→ **What needs to be done**
Extract, from the records beneath this instruction, each line that contains the word "icon".

→ **Recorded information**
>>
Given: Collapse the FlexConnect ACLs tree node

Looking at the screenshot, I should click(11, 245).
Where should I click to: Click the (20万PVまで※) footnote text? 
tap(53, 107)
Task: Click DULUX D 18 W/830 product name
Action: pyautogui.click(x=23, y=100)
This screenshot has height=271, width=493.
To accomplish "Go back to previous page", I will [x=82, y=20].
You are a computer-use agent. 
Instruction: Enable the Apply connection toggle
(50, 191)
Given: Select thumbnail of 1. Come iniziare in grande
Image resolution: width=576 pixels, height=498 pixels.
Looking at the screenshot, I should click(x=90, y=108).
<<
>>
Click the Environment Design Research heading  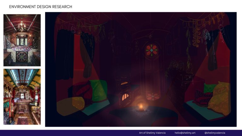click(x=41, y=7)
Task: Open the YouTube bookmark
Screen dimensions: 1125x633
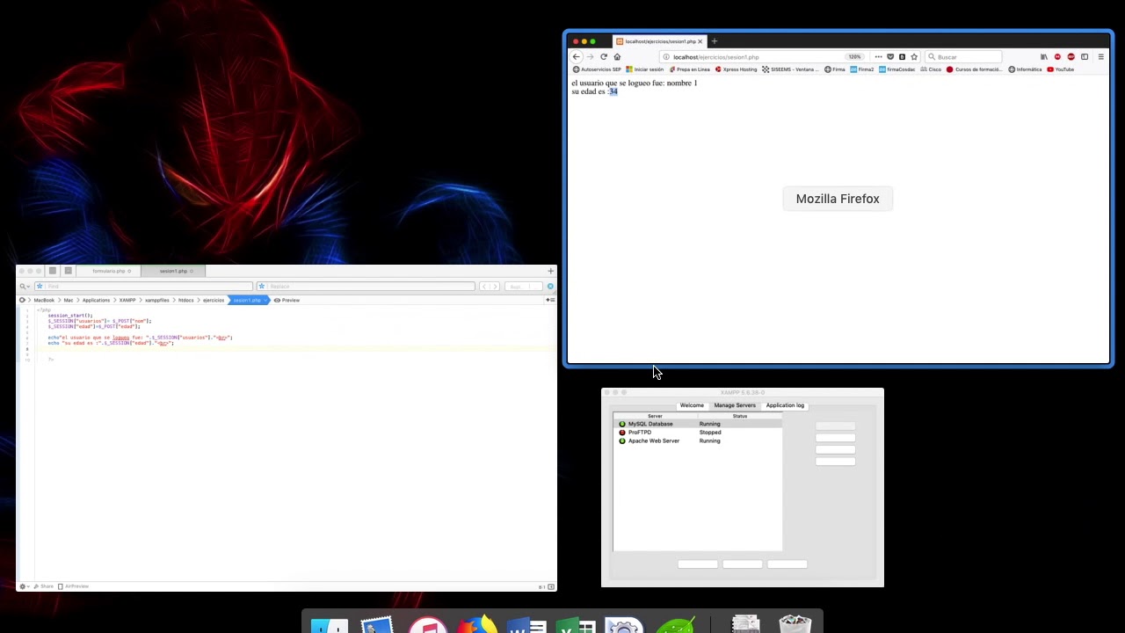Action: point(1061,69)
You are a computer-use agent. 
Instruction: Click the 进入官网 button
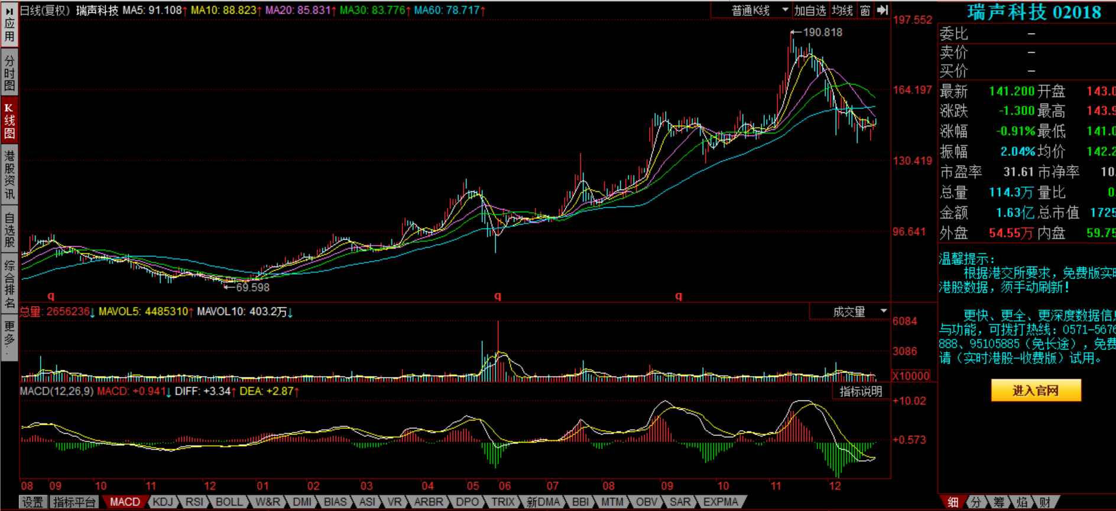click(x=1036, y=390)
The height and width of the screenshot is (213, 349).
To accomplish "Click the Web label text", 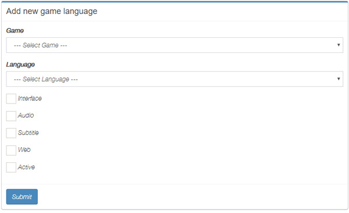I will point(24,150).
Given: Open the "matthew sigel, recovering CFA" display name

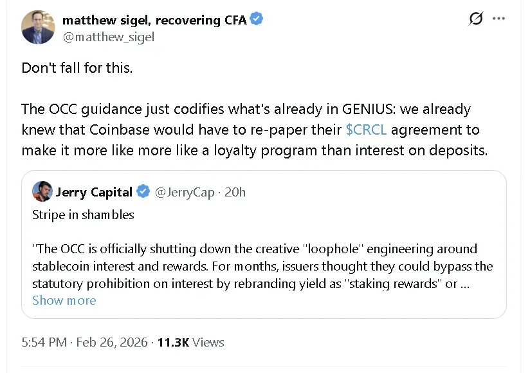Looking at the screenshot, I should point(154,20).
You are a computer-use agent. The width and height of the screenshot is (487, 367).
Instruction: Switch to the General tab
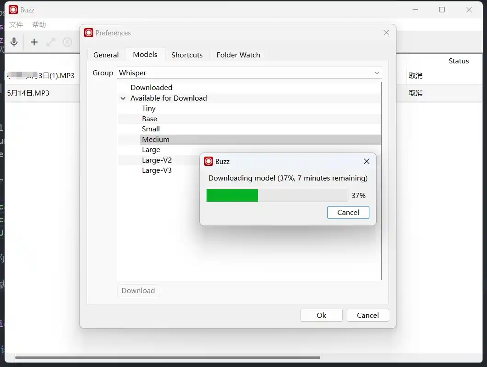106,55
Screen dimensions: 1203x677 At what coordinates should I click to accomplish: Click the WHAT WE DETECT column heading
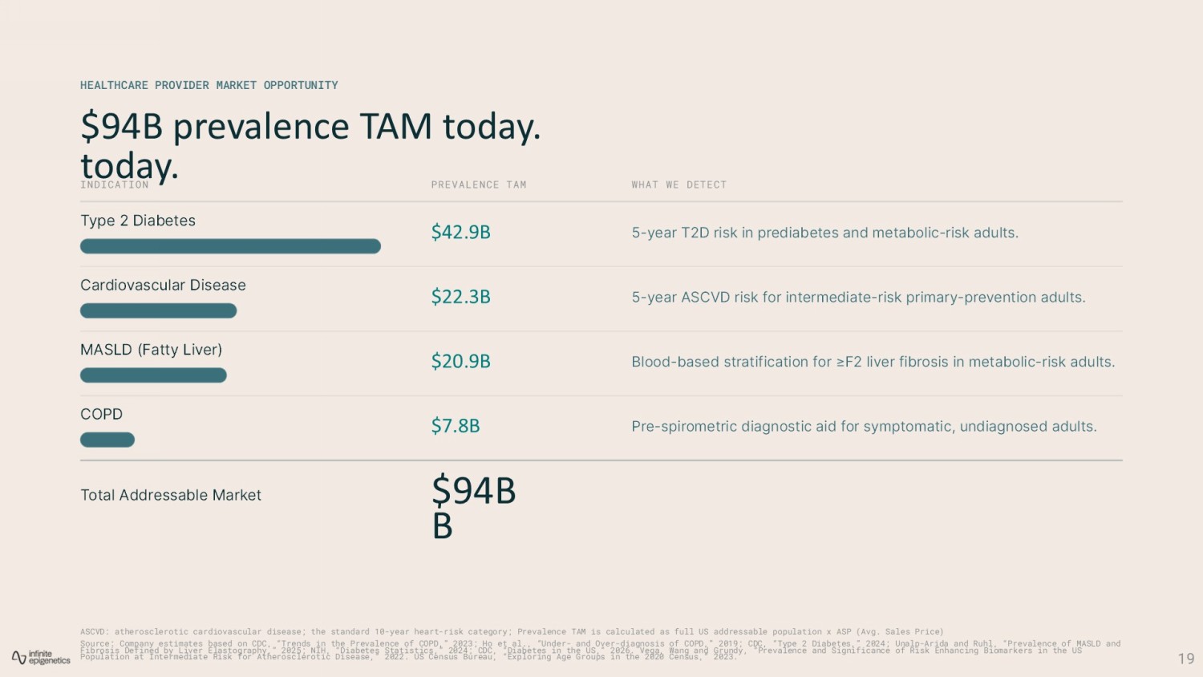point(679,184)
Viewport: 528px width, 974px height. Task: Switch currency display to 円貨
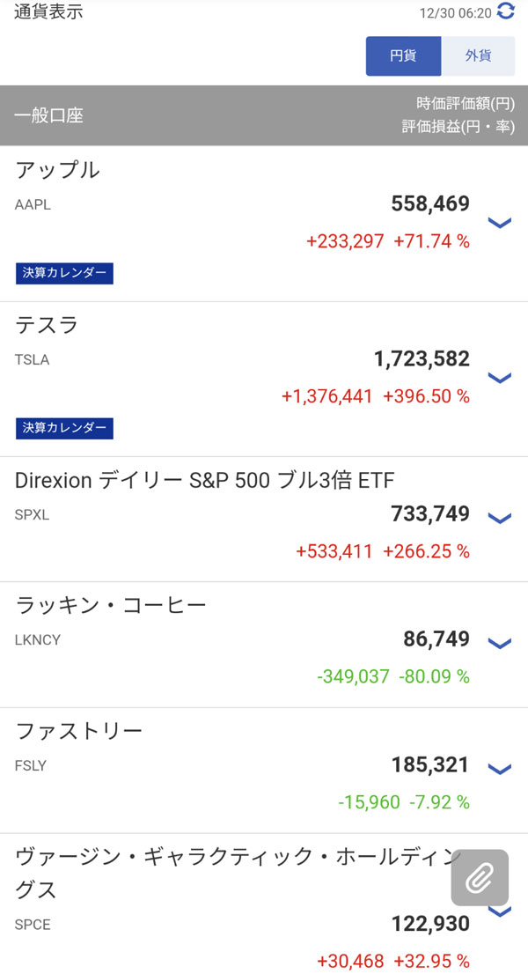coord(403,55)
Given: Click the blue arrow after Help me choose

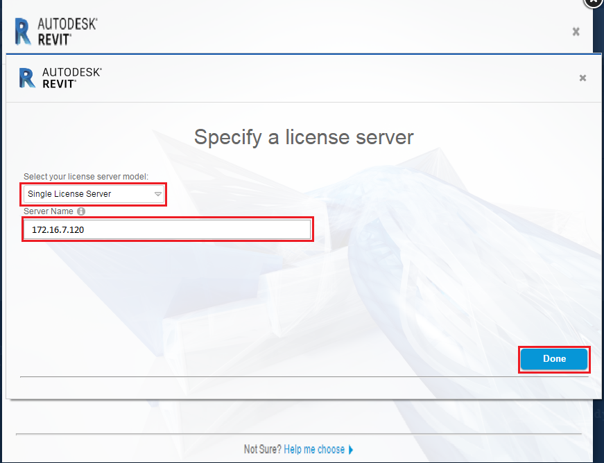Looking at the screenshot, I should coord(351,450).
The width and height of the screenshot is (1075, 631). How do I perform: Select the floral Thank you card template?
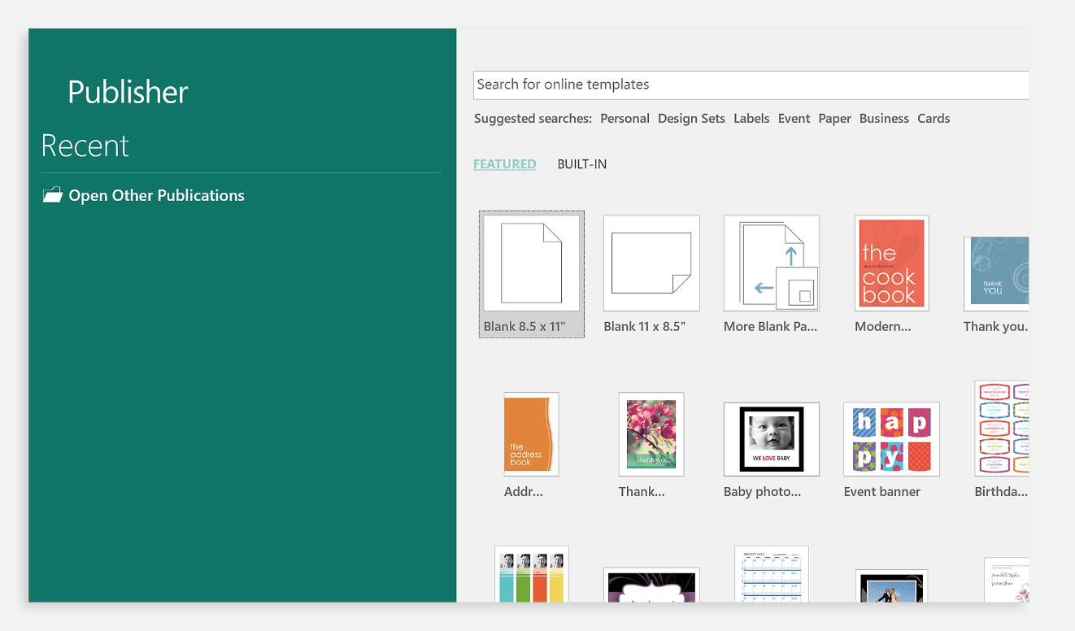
<<
>>
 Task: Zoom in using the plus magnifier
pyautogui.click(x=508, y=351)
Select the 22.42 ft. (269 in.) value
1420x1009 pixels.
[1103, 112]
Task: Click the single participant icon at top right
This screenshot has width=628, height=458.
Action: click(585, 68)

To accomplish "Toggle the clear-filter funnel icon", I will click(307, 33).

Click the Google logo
<<
→ **Written response**
Task: Click the single participant icon at top right
To accomplish "Toggle the clear-filter funnel icon", I will click(307, 33).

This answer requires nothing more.